Submitting Combined Jobs

Function

This API is used to submit combined jobs for offline computing tasks and generate candidate sets using the selected strategies.

URI

POST /v1/{project_id}/training

Table 1 describes the URI parameters.
Table 1 URI parameters

Parameter

Mandatory

Type

Description

project_id

Yes

String

Project ID, which is used for resource isolation. For details about how to obtain the project ID, see Obtaining a Project ID.

Request

Table 2 describes the request parameters.
Table 2 Request parameters

Parameter

Mandatory

Type

Description

workspace_id

No

String

Workspace ID. The default value is 0.

job_name

Yes

String

Training job name. The value can contain a maximum of 20 characters. Only digits, letters, underscores (_), and hyphens (-) are allowed.

job_description

No

String

Training job description. The value can contain a maximum of 256 characters.

offline_platform

Yes

List

Offline computing platform. For details, see Table 3.

data_source

Yes

List

Data source. For details, see Table 5.

storage

Yes

List

Storage information. For details, see Table 8.

algorithm_setting

Yes

JSON

Algorithm configuration. For details, see Table 10.

filter_rules

No

JSON

List of filter rules. For details, see Table 12.

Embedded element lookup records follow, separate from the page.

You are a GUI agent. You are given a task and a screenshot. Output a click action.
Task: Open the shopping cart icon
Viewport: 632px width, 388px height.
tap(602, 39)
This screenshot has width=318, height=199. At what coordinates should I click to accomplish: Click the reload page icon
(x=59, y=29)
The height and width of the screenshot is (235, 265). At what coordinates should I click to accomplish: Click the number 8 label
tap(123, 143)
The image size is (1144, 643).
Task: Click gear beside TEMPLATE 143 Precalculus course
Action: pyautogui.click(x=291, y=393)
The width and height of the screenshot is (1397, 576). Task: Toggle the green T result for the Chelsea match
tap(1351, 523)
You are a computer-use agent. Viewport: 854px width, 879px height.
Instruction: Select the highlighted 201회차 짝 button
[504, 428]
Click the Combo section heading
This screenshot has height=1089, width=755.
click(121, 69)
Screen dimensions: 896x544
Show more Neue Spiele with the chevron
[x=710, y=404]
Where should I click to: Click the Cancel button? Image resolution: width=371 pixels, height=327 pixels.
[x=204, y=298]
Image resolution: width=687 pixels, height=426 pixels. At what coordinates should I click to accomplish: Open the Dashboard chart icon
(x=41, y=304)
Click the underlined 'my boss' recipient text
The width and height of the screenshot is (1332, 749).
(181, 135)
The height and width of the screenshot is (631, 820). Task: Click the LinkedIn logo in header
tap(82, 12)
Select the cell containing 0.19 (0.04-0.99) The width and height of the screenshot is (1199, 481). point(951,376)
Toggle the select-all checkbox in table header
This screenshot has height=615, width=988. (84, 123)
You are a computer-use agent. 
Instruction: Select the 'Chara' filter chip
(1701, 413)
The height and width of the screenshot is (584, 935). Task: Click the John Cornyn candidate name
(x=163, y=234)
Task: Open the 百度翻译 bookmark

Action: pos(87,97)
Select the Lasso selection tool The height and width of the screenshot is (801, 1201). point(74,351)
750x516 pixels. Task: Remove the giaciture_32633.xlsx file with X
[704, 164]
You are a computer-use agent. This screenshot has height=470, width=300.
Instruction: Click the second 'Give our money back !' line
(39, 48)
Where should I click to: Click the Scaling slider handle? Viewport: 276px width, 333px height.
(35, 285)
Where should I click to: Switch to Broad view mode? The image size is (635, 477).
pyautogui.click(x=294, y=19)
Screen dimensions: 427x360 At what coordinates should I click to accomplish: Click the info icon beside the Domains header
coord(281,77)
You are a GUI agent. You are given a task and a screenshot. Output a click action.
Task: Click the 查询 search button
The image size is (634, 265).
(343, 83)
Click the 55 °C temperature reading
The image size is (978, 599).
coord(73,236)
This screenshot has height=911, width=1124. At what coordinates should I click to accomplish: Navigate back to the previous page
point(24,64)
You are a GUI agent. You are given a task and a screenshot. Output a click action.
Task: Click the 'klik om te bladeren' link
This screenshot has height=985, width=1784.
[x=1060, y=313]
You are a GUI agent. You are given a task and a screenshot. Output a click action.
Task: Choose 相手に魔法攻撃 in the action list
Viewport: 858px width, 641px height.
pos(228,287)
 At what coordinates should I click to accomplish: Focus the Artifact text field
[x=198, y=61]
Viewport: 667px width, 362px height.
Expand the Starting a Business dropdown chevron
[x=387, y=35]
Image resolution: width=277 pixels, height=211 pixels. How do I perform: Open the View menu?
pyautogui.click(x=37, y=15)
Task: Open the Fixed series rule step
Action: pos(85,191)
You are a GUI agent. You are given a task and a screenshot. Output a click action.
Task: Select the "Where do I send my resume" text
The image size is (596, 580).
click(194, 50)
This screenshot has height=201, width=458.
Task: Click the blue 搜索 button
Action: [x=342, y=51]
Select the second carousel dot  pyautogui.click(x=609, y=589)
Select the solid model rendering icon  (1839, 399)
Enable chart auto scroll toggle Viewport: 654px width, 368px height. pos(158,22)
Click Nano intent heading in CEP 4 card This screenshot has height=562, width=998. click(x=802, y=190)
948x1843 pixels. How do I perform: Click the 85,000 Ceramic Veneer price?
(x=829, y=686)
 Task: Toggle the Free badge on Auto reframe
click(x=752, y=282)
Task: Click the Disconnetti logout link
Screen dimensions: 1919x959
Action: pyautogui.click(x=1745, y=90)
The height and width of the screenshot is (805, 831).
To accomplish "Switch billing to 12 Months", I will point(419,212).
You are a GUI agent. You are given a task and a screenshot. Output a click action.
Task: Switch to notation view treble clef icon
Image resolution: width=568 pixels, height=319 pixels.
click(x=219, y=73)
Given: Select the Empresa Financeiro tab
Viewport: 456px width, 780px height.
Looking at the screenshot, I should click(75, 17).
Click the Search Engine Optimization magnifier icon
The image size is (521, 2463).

Table 3 offline_platform parameters

Parameter

Mandatory

Type

Description

platform

Yes

String

Platform name. The value can be DLI.

platform_parameter

Yes

JSON

Platform parameter. For details, see Table 4.

computing_resource

No

String

Resource specifications required for the normal running of the DLI jobs.

config_load_path

Yes

String

Path to access the configuration items

Table 4 platform_parameter parameters

Parameter

Mandatory

Type

Description

cluster_name

Yes

String

Cluster name. The value can contain a maximum of 64 characters.

Table 5 data_source parameters

Parameter

Mandatory

Type

Description

offline

Yes

List

Offline data source. For details, see Table 6.

Table 6 offline parameters

Parameter

Mandatory

Type

Description

table_type_id

Yes

String

General data templates:

  • USER_META: User feature list
  • ITEM_META: Item feature list
  • USER_BEHAVIOR: User behavior list
  • GENERAL_FORMAT: General format

For details about the data format, see Offline Data Sources.

data_source_url

Yes

String

Data source path. The value can contain a maximum of 1000 characters.

data_format

Yes

String

Data format. The options are csv, parquet, json, or orc.

data_param

No

JSON

Data parameter. For details, see Table 7. This parameter is mandatory when the data format is csv and optional for other data formats.

start_time

No

String

Start time for collecting the general source data, for example, 2018-01-01.

end_time

No

String

End time for collecting the general source data, for example, 2018-02-01.

Table 7 data_param parameters

Parameter

Mandatory

Type

Description

header

Yes

String

Whether to display the table header. true indicates that the table header is displayed; false indicates that the table header is not displayed.

delimiter

Yes

String

Delimiter. The value can contain a maximum of 10 characters.

quote

Yes

String

Quotation character. The value can contain a maximum of 10 characters.

escape

Yes

String

Escape character. The value can contain a maximum of 10 characters.

Table 8 storage parameters

Parameter

Mandatory

Type

Description

platform

Yes

String

Platform name. Currently, only CloudTable is supported.

platform_parameter

Yes

JSON

Storage platform parameter. For details, see Table 9.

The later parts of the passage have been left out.